Consider this: What if a business took the place of the pizza machine? Can we discount every future cash flow the company generates to determine the value of its stock? Yes, we can accomplish this, and under the “Discounted Cash Flow” model, we actually will.
CONCLUSION
- Firstly, We can estimate a stock’s price using a valuation model, such as the DCF model.
- Next, The DCF model is composed of a number of interconnected financial ideas.
- As you know, One of the most important financial concepts is the “Time Value of Money,” which is used in the DCF technique among other economic theories.
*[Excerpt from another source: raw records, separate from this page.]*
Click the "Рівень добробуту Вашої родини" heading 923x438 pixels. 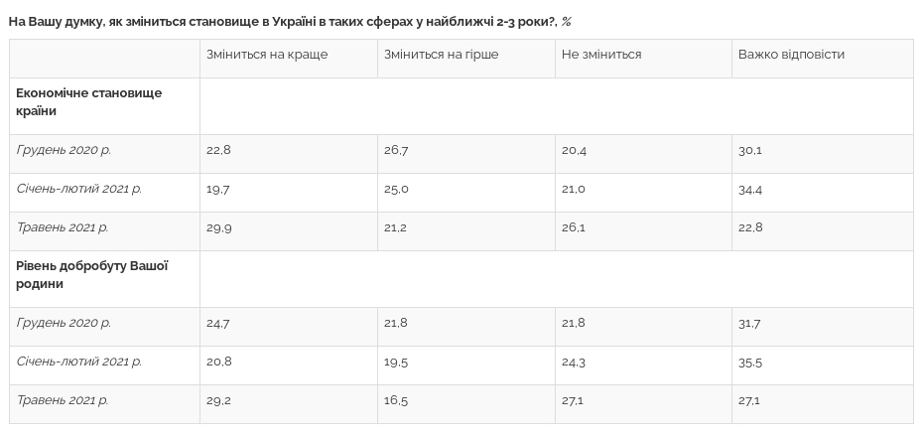coord(92,274)
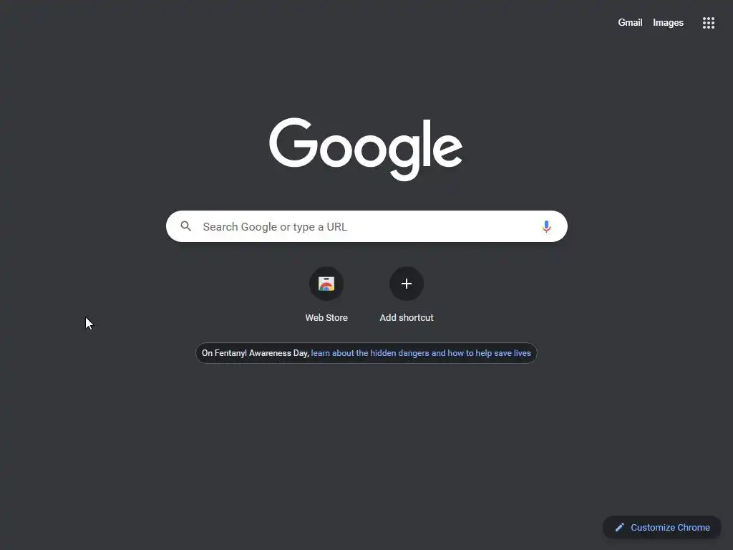Click the "On Fentanyl Awareness Day" text

[256, 353]
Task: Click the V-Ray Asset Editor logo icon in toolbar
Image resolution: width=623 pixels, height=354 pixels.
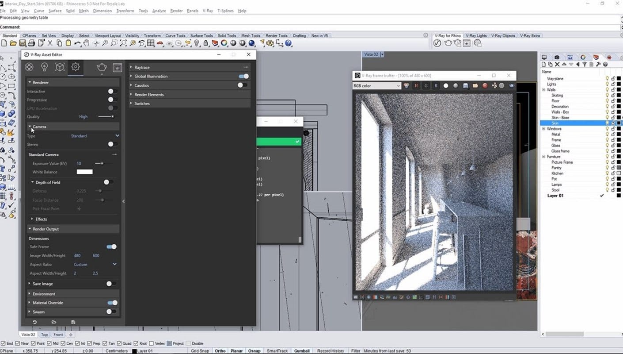Action: [437, 43]
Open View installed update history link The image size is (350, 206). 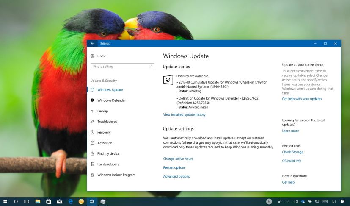184,114
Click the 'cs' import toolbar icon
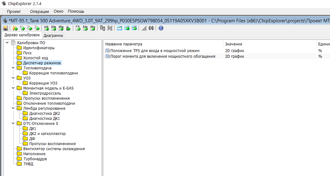Image resolution: width=330 pixels, height=176 pixels. pos(78,28)
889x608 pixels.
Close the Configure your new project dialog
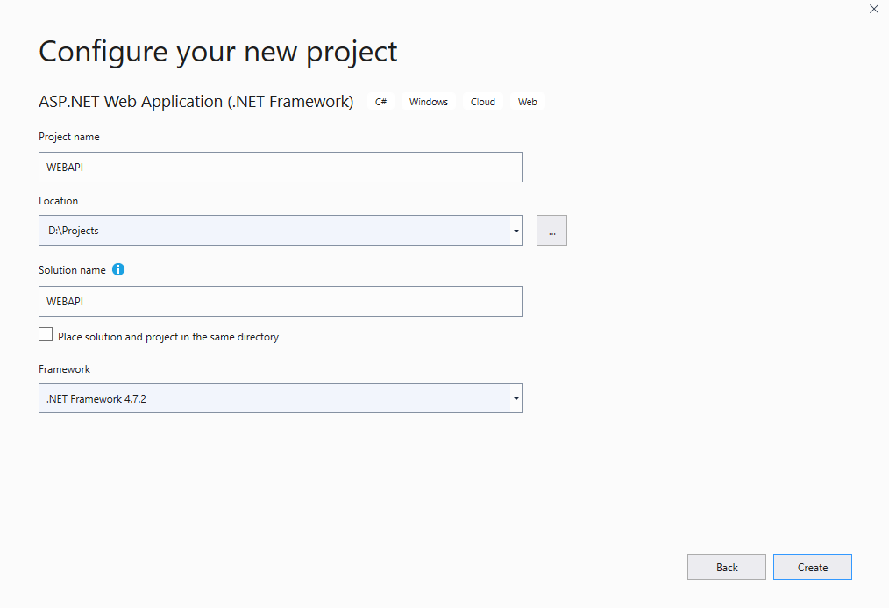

- In Fact, The worth of money cannot be treated uniformly through time, therefore its value in today’s terms won’t necessarily be the same at some point in the future.
- However, We must “time travel the money” after taking opportunity cost into account in order to compare money over time.
- Generally, The estimated value of the money we have today at some point in the future is known as the “future value of money.”
The present value of money calculates the amount of money due in the future based on its current value.
Lastly, The total of all the present values of the future cash flows is what is known as the Present Net Value (NPV) of money.